This study used GluN2BKI mice to investigate the importance of activity-driven CaMKII binding to the GluN2B subunit of the NMDAR in several models of acute pain as well as the capsaicin and formalin models of inflammatory pain. The GluN2B subunit contains two binding sites for CaMKII (S1303 and a more proximal region between residues 839 and 1140)(Leonard et al., 1999). The point mutations in GluN2BKI mice abrogate activity-driven binding of CaMKII to S1303, but do not alter the amounts of GluN2B or the other NMDAR subunits, as well as CaMKII and other synaptic proteins in forebrain (Halt et al., 2012). In GluN2BKI mice, NMDA does not increase CaMKII binding to GluN2B nor does it increase clustering of CaMKII at postsynaptic sites.
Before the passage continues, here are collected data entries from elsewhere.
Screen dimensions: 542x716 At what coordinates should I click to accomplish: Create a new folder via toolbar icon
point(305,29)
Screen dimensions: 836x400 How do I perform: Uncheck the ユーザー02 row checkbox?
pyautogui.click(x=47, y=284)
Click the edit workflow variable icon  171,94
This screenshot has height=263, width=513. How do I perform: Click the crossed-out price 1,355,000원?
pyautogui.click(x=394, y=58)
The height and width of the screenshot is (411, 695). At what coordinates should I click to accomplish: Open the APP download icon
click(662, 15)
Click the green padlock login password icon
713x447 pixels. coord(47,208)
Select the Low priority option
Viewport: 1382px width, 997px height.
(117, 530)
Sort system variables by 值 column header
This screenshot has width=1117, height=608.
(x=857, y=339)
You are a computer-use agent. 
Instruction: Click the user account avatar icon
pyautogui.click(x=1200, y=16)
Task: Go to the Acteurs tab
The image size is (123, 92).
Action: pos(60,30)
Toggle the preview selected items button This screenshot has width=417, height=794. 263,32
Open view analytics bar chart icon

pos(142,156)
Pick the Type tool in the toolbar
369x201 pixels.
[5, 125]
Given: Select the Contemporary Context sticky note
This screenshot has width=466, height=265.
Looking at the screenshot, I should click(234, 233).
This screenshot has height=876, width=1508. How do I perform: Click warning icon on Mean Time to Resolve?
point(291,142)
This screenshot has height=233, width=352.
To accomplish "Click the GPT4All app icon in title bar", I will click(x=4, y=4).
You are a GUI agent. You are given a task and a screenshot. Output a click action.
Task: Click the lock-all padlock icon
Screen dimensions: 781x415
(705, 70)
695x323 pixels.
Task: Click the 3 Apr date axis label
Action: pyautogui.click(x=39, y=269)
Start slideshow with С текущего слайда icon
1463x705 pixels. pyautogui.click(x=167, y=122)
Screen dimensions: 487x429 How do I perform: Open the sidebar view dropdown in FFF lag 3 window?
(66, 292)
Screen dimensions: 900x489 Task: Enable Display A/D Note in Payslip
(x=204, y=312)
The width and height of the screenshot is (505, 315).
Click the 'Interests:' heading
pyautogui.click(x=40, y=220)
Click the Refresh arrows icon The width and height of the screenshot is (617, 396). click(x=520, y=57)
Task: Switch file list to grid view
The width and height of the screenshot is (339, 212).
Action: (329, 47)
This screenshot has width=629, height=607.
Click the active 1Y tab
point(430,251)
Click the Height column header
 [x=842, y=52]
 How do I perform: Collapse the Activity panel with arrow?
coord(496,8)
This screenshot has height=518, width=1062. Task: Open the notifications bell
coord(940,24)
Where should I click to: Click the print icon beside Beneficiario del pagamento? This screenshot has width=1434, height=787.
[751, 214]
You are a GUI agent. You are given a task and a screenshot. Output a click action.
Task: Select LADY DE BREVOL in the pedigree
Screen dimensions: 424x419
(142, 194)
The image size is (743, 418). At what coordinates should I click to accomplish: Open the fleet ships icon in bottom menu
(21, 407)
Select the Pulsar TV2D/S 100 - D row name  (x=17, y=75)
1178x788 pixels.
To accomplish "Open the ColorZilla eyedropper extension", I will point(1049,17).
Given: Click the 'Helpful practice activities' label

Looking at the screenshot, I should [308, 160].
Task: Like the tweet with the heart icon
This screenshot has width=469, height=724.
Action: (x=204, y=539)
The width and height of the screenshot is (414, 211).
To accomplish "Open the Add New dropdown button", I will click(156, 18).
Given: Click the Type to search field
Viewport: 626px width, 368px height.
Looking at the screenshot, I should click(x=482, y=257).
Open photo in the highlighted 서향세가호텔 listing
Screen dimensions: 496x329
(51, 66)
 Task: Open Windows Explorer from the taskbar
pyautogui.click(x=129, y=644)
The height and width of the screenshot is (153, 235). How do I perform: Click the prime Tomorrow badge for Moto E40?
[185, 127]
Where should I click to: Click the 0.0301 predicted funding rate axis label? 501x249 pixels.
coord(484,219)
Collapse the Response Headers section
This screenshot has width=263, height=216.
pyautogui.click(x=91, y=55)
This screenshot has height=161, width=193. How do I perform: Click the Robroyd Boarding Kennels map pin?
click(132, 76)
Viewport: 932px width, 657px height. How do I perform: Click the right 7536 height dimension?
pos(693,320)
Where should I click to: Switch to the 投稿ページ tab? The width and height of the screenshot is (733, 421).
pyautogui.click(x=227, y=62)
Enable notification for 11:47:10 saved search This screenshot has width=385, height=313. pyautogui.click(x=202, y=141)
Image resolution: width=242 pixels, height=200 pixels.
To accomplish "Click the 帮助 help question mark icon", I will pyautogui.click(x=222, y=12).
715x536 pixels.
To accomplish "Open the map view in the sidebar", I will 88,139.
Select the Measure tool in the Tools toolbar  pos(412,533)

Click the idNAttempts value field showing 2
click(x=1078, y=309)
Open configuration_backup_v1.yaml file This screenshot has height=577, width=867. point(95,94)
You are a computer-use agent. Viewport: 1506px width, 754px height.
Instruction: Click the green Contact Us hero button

In fact, CaMKII binding to GluN2B under activated conditions in GluN2BKI mice is less than half that of basal conditions in WT mice (Halt et al., 2012). The loss of an activity-driven interaction of CaMKII and NMDAR results in a 50% reduction of hippocampal LTP. GluN2BKI mice exhibit mild spatial learning deficits, as well as impaired recall following learning Morris water maze specific tasks (Halt et al., 2012; Stein et al., 2014) although they do not exhibit deficits in learning associated with Barnes maze and contextual fear conditioning (Stein et al., 2014). Finally, activity-driven spine outgrowth, which requires binding of CaMKII to GluN2B, is also blocked in these mice (Hamilton et al., 2012). Thus, GluN2BKI mice were used to understand the requirement for activity‐driven binding of CaMKII to GluN2B-containing NMDAR in models of acute and persistent inflammatory nociception.

3.1. Acute Nociception

Impairing the activity-driven binding of CaMKII binding to GluN2B was of no consequence in the tail flick, hot plate, and paw flick tests, capsaicin-induced licking/biting behaviors, or the first phase of the formalin test. This was an expected result. First, at the molecular level, GluN2BKI mice have intact basal neurotransmission at least in the hippocampal CA1 area (Halt et al., 2012). Second, antagonism or knock-down of NMDAR does not affect responsiveness to acute noxious thermal, mechanical or electrical stimuli (McRoberts et al., 2011; Petrenko et al., 2006) Third, these pain models are short-lived in nature, predominantly dependent on the activation of nociceptors, and do not entail either peripheral or central sensitization (Le Bars et al., 2001).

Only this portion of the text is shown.